**Aim of the task**
Would you please give the entries again word for word, with no images in your copy?

*** Dataset records ***

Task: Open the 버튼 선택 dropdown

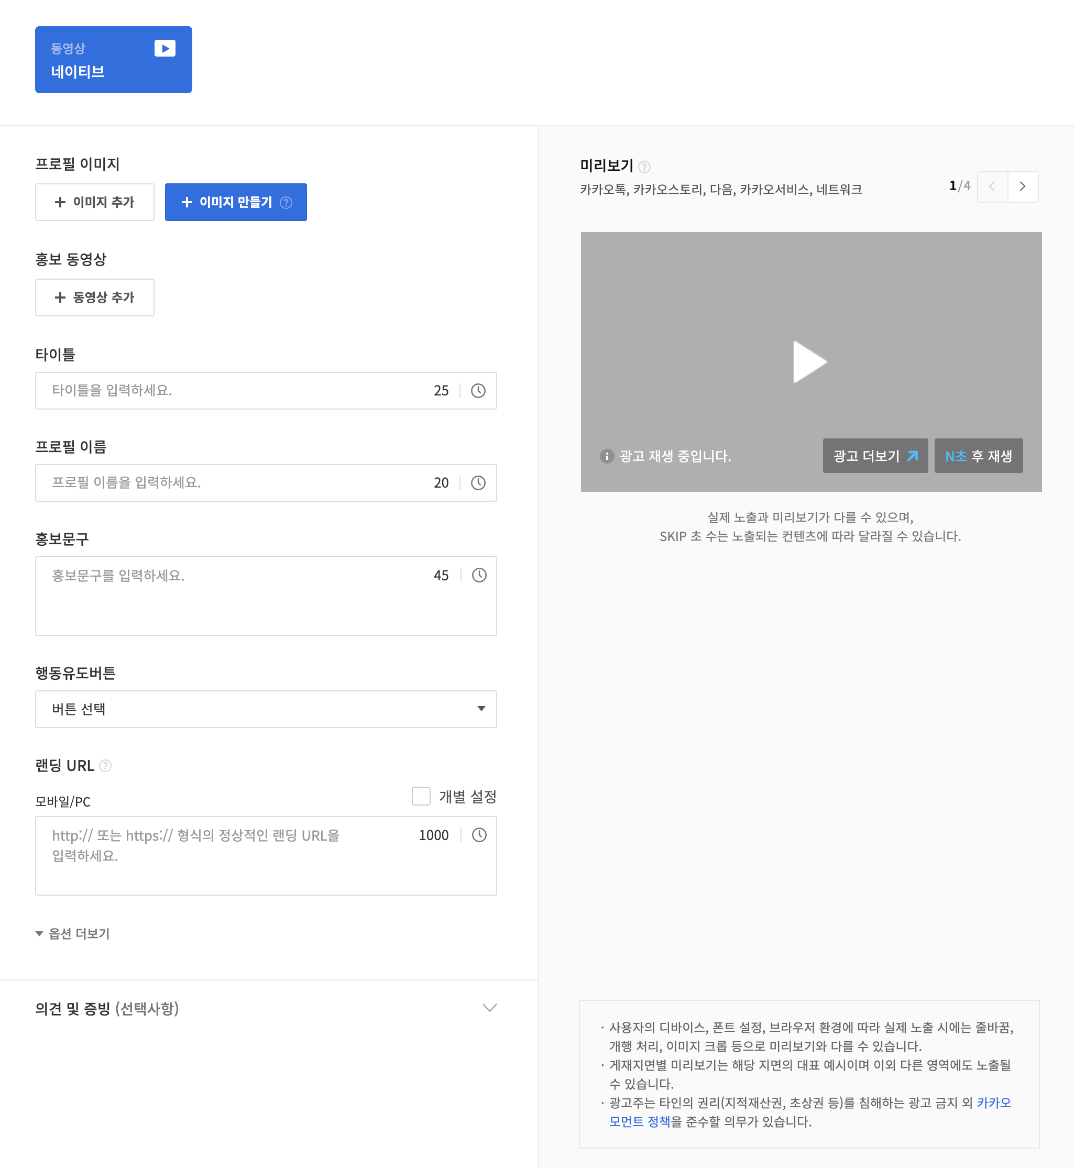Action: tap(266, 709)
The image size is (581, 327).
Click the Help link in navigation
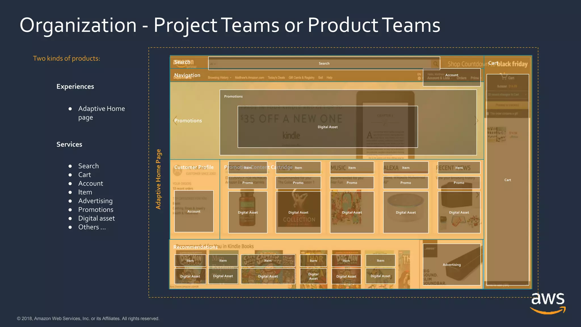click(x=329, y=77)
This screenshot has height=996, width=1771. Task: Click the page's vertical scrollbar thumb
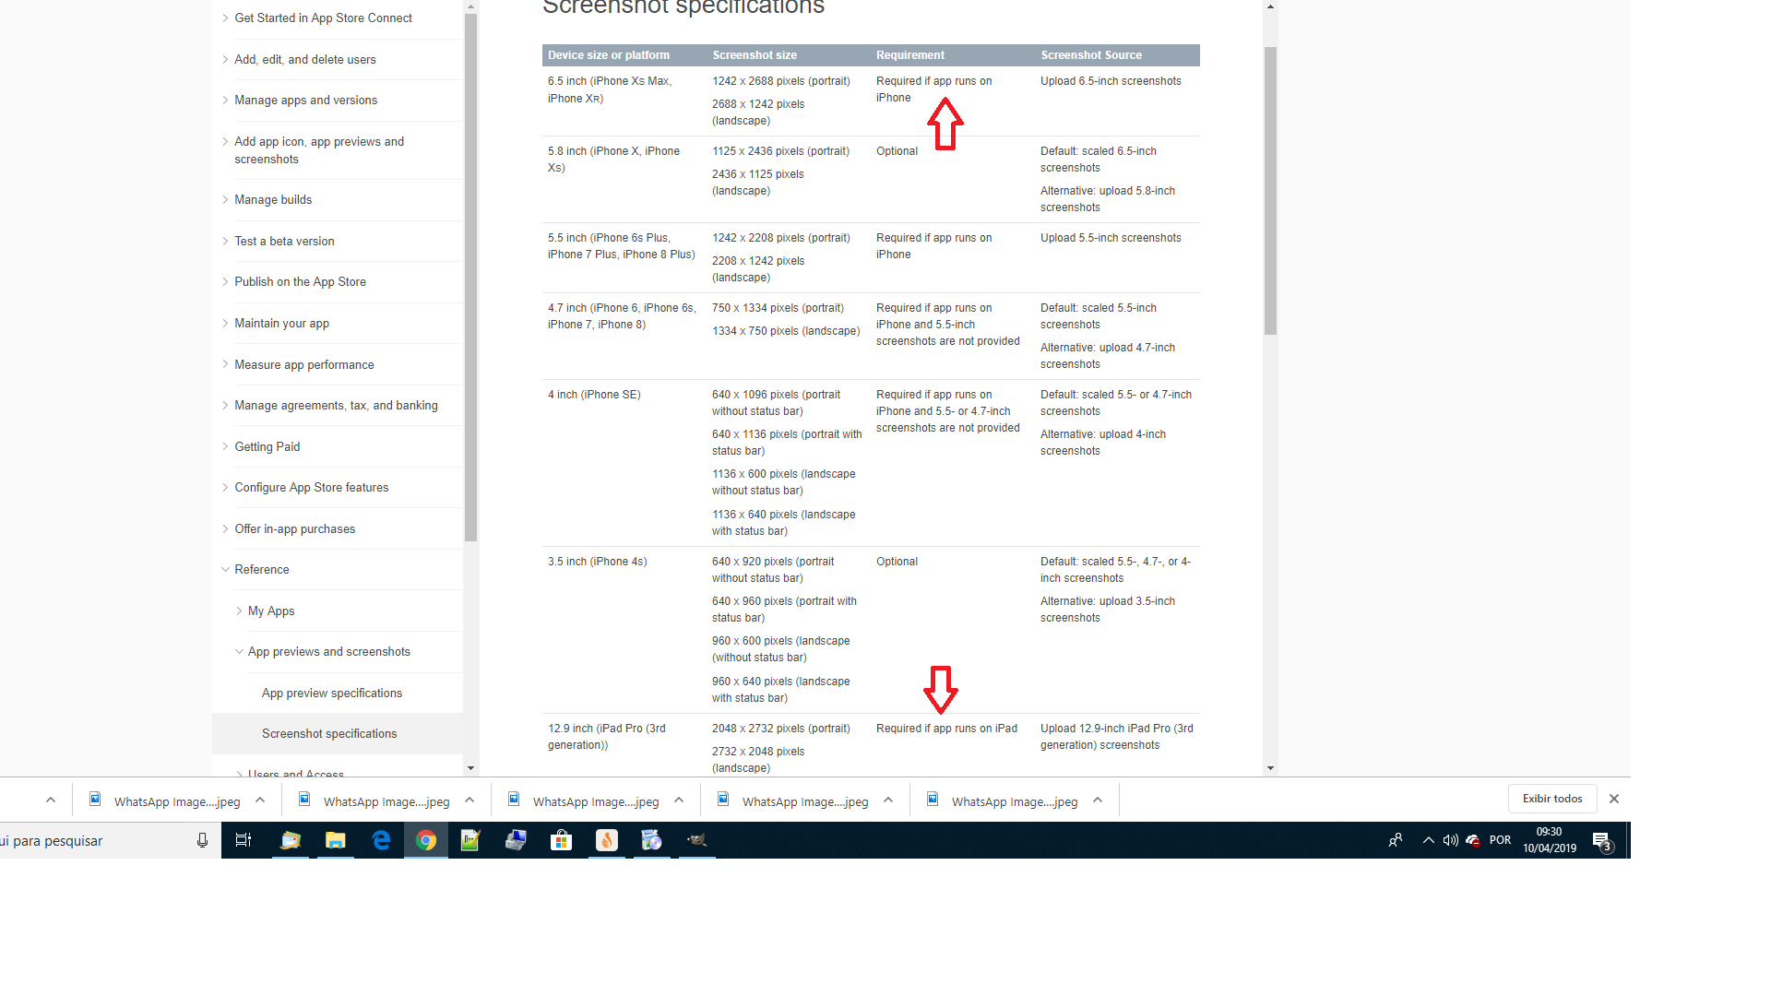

*** End of Dataset records ***

**Finished exercise**
Task: Open the 버튼 선택 dropdown

Action: tap(266, 709)
The image size is (581, 327).
Click the Help link in navigation
click(x=329, y=77)
This screenshot has height=996, width=1771. Task: Click the page's vertical scrollbar thumb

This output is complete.